A shorter (maybe), quicker and earlier post this month, since I am going to be travel(l)ing without much internet access in September and am (orig. AmE) freaking out* about how much work I have to do before the autumn/fall semester begins. 

In a recent Language Log post, Victor Mair points out a difference in how American and British teens might react to this shirt:


Grey t-shirt with Chinese writing and English translation: I love study, learning makes my mother happy


Americans would tend to say I wouldn't be caught dead in it but BrE speakers would more likely say I wouldn't be seen dead in it.


To me, these bring up different images, since caught is a more dynamic verb than seen. Those who are caught are generally trying not to be caught. I wore the t-shirt, but I wanted to avoid being seen in it. But those who are seen can't help being seen. If you say 'I wouldn't be seen dead in it', it sounds to me like you fear someone putting the t-shirt on you after you've died. But maybe that difference in imagery is just me. Most people aren't so literalist about their idioms.

Anyhow...what's the history of these phrases? The OED has American caught dead from 1870 and American seen dead in 1887, then a Scottish-authored found dead in 1923, followed by British seen deads in the 1930s. So it's likely it started in the US, but then got translated a bit in UK.
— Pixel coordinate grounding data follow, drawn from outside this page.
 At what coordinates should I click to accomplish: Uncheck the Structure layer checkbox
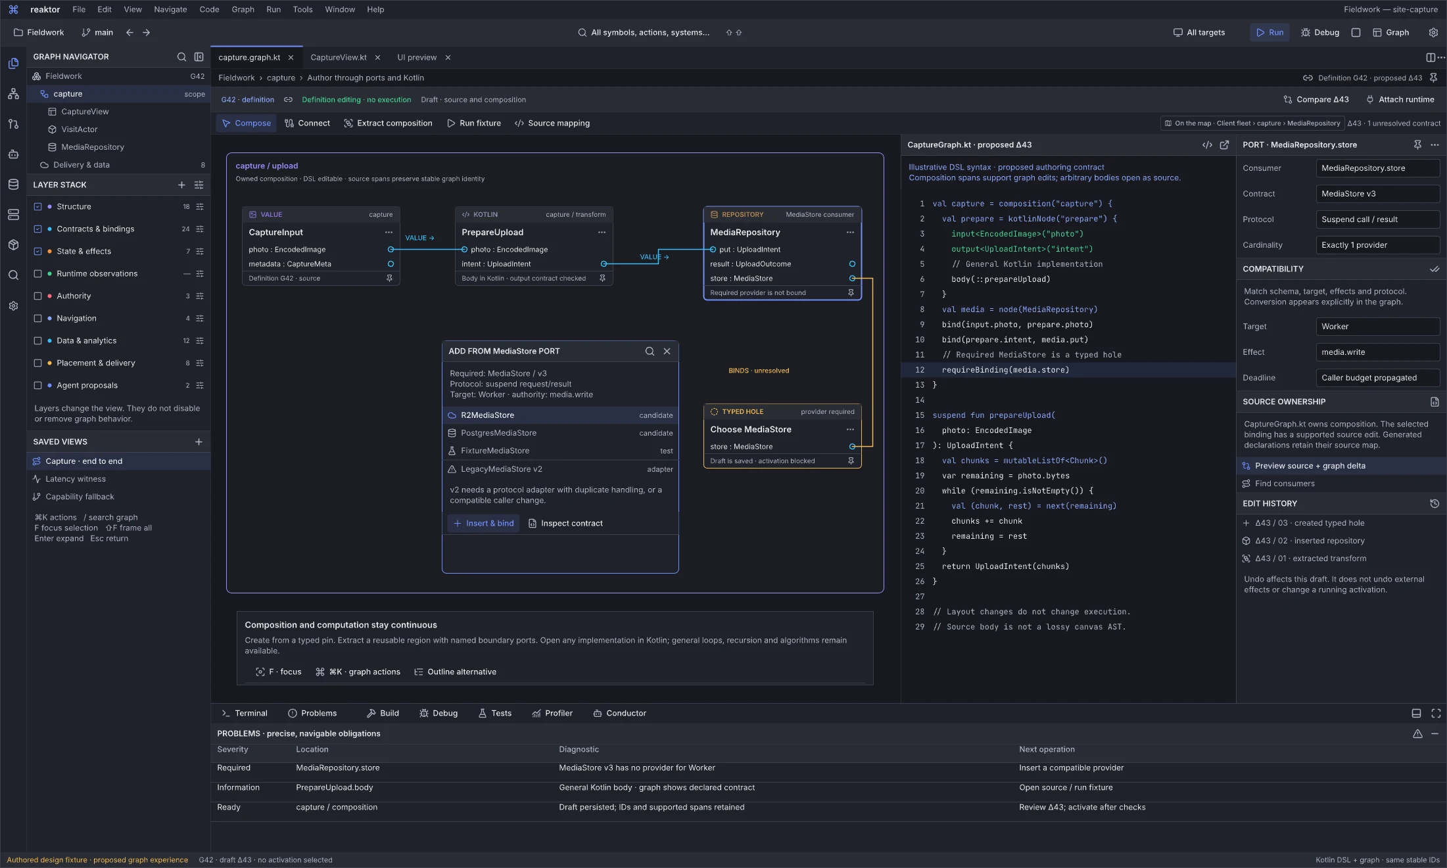38,206
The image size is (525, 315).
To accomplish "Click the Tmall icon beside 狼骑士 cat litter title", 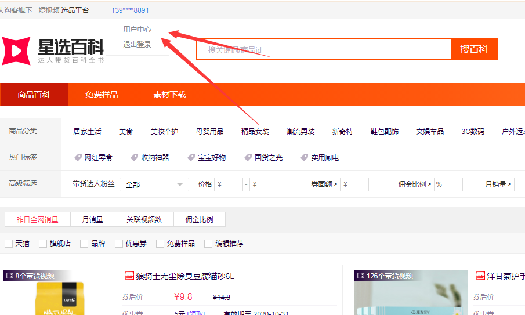I will [x=129, y=276].
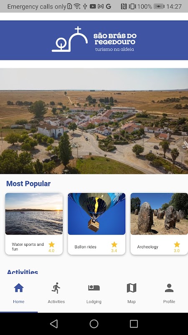Screen dimensions: 188x335
Task: Tap the star icon on Water sports card
Action: pos(51,245)
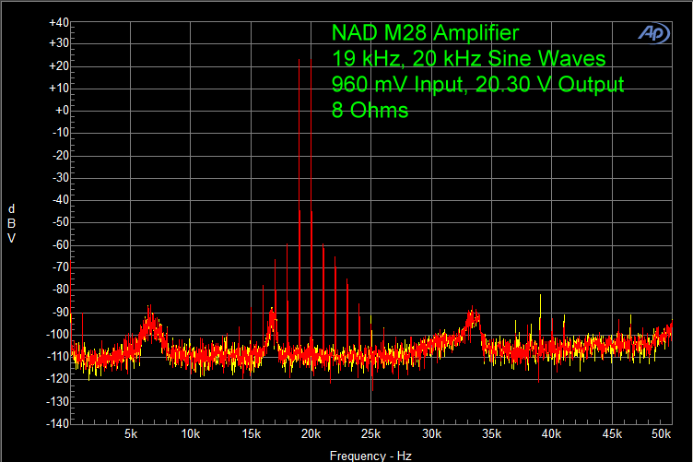Click the 50k tick label on the x-axis

pyautogui.click(x=660, y=433)
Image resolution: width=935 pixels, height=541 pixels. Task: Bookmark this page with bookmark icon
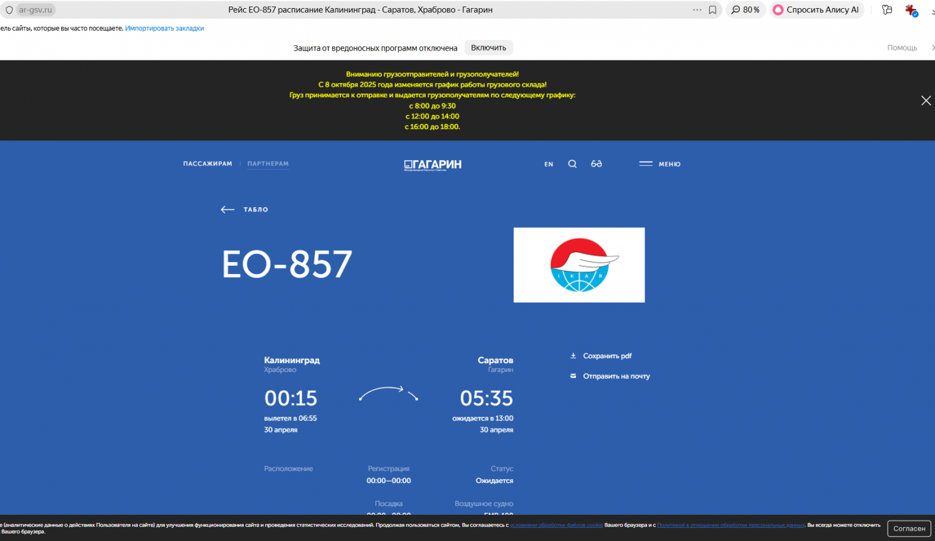pyautogui.click(x=712, y=10)

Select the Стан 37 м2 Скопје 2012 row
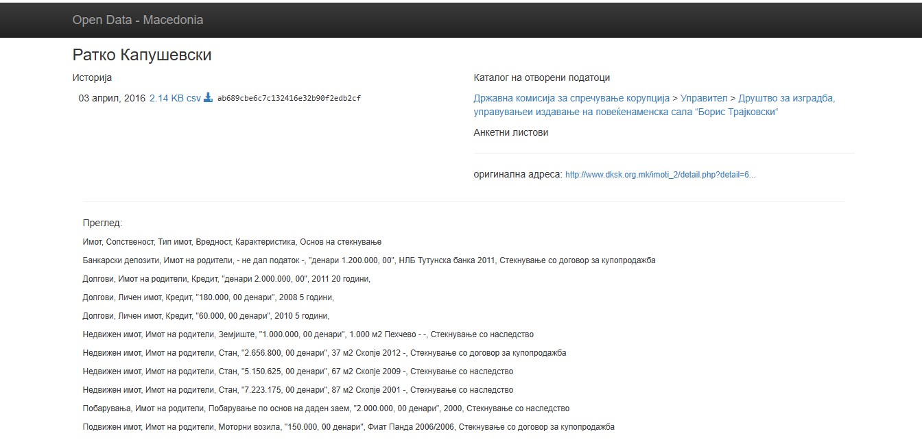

1870– colloquial. (I, etc.) wouldn't be seen (also caught) dead and variants: (I, etc.) would be ashamed to be seen or found in a place, with someone, or doing something; (I, etc.) want nothing to do with (something or someone). 1870 I do not know anything about him, sir; I never traveled a mile with him, nor a square, and would not be caught dead with either of them. Miscellaneous Documents Legislature Pennsylvania 1429Citation details for Miscellaneous Documents Legislature Pennsylvania 1887 I quietly told him that if I knew myself, I would not be seen dead in the aforesaid articles. Outing March 540/2Citation details for Outing 1923 The sort of man..who would not be found dead in a bow-tie with a turn-over collar. N. Munro, Jimmy Swan in Warm Weather in B. D. Osborne & R. Armstrong, Erchie & Jimmy Swan (1993) ii. xxxiv. 465Citation details for N. Munro, Jimmy Swan in Warm Weather 1931 No decent person would be seen dead with a specimen like that! T. R. G. Lyell, Slang, Phrase & Idiom in Colloquial English 671Citation details for T. R. G. Lyell, Slang, Phrase & Idiom in Colloquial English 1937 In the whole of France there wasn't a hat she would be seen dead in. M. Sharp, Nutmeg Tree ix. 103Citation details for M. Sharp, Nutmeg Tree 1966 Do you think I'd be seen dead in gear like that? A. E. Lindop, I start Counting ix. 110Citation details for A. E. Lindop, I start Counting 2023 I wouldn't be caught dead in this place! @diannafeike 7 March in twitter.com (accessed 14 Mar. 2023)
from the OED

 Other 'be caught ADJECTIVE' phrases are also more American. (In this corpus result, the Token 1 column is number of hits in the US corpus, and the Token 2 column is UK).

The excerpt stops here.